<!--
 SPDX-FileCopyrightText: Copyright (c) 2022 NVIDIA CORPORATION & AFFILIATES. All rights reserved.
 SPDX-License-Identifier: MIT

 Permission is hereby granted, free of charge, to any person obtaining a
 copy of this software and associated documentation files (the "Software"),
 to deal in the Software without restriction, including without limitation
 the rights to use, copy, modify, merge, publish, distribute, sublicense,
 and/or sell copies of the Software, and to permit persons to whom the
 Software is furnished to do so, subject to the following conditions:

 The above copyright notice and this permission notice shall be included in
 all copies or substantial portions of the Software.

 THE SOFTWARE IS PROVIDED "AS IS", WITHOUT WARRANTY OF ANY KIND, EXPRESS OR
 IMPLIED, INCLUDING BUT NOT LIMITED TO THE WARRANTIES OF MERCHANTABILITY,
 FITNESS FOR A PARTICULAR PURPOSE AND NONINFRINGEMENT. IN NO EVENT SHALL
 THE AUTHORS OR COPYRIGHT HOLDERS BE LIABLE FOR ANY CLAIM, DAMAGES OR OTHER
 LIABILITY, WHETHER IN AN ACTION OF CONTRACT, TORT OR OTHERWISE, ARISING
 FROM, OUT OF OR IN CONNECTION WITH THE SOFTWARE OR THE USE OR OTHER
 DEALINGS IN THE SOFTWARE.
-->

## `ppo_continuous_action_isaacgym.py`

:octicons-beaker-24: Experimental

The [ppo_continuous_action_isaacgym.py](https://github.com/vwxyzjn/cleanrl/blob/master/cleanrl/ppo_continuous_action_isaacgym/ppo_continuous_action_isaacgym.py) has the following features:

- Works with IsaacGymEnvs.
- Works with the `Box` observation space of low-level features
- Works with the `Box` (continuous) action space

[IsaacGymEnvs](https://github.com/NVIDIA-Omniverse/IsaacGymEnvs) is a hardware-accelerated (or GPU-accelerated) robotics simulation environment based on `torch`, which allows us to run thousands of simulation environments at the same time, empowering RL agents to learn many MuJoCo-style robotics tasks in minutes instead of hours. When creating an environment with IsaacGymEnvs via `isaacgymenvs.make("Ant")`, it creates a vectorized environment which produces GPU tensors as observations and take GPU tensors as actions to execute.

???+ info

    Note that **Isaac Gym** is the underlying core physics engine, and **IssacGymEnvs** is a collection of environments built on Isaac Gym.

???+ info

    `ppo_continuous_action_isaacgym.py` works with most environments in IsaacGymEnvs but it does not work with the following environments yet:

    * AnymalTerrain
    * FrankaCabinet
    * ShadowHandOpenAI_FF
    * ShadowHandOpenAI_LSTM
    * Trifinger
    * Ingenuity Quadcopter

    🔥 we need contributors to work on supporting and tuning our PPO implementation in these envs. If you are interested, please read our [contribution guide](https://github.com/vwxyzjn/cleanrl/blob/master/CONTRIBUTING.md) and reach out!

### Usage

The installation of `isaacgym` requires a bit of work since it's not a standard Python package.

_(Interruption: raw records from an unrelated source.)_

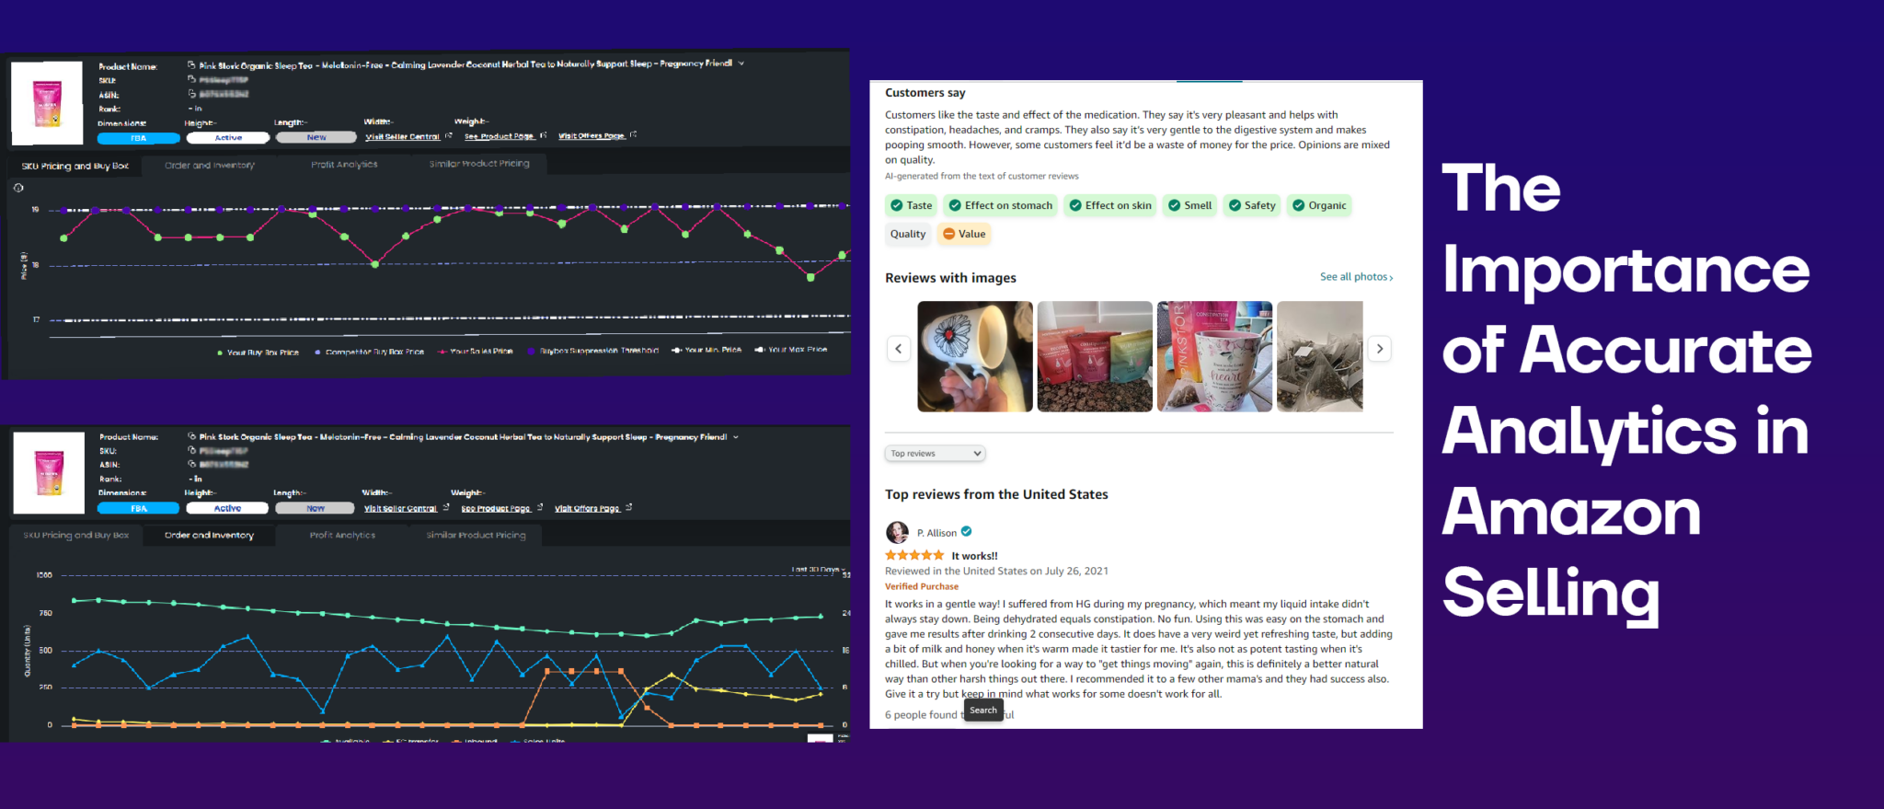Copy the product name in the top panel

pyautogui.click(x=191, y=65)
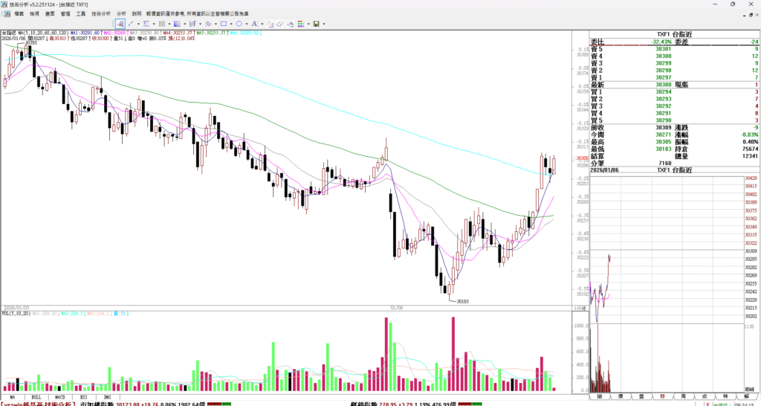The width and height of the screenshot is (761, 406).
Task: Click the 1分鐘 timeframe label
Action: tap(580, 308)
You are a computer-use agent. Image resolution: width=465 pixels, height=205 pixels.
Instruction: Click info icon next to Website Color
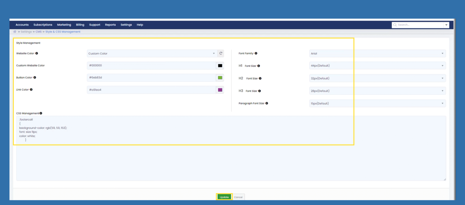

Please go to [https://developer.nvidia.com/isaac-gym](https://developer.nvidia.com/isaac-gym) to download and install the latest version of Issac Gym which should look like `IsaacGym_Preview_4_Package.tar.gz`. Put this `IsaacGym_Preview_4_Package.tar.gz` into the `~/Downloads/` folder. Make sure your python version is either 3.7, or 3.8 (3.9 _not_ supported yet).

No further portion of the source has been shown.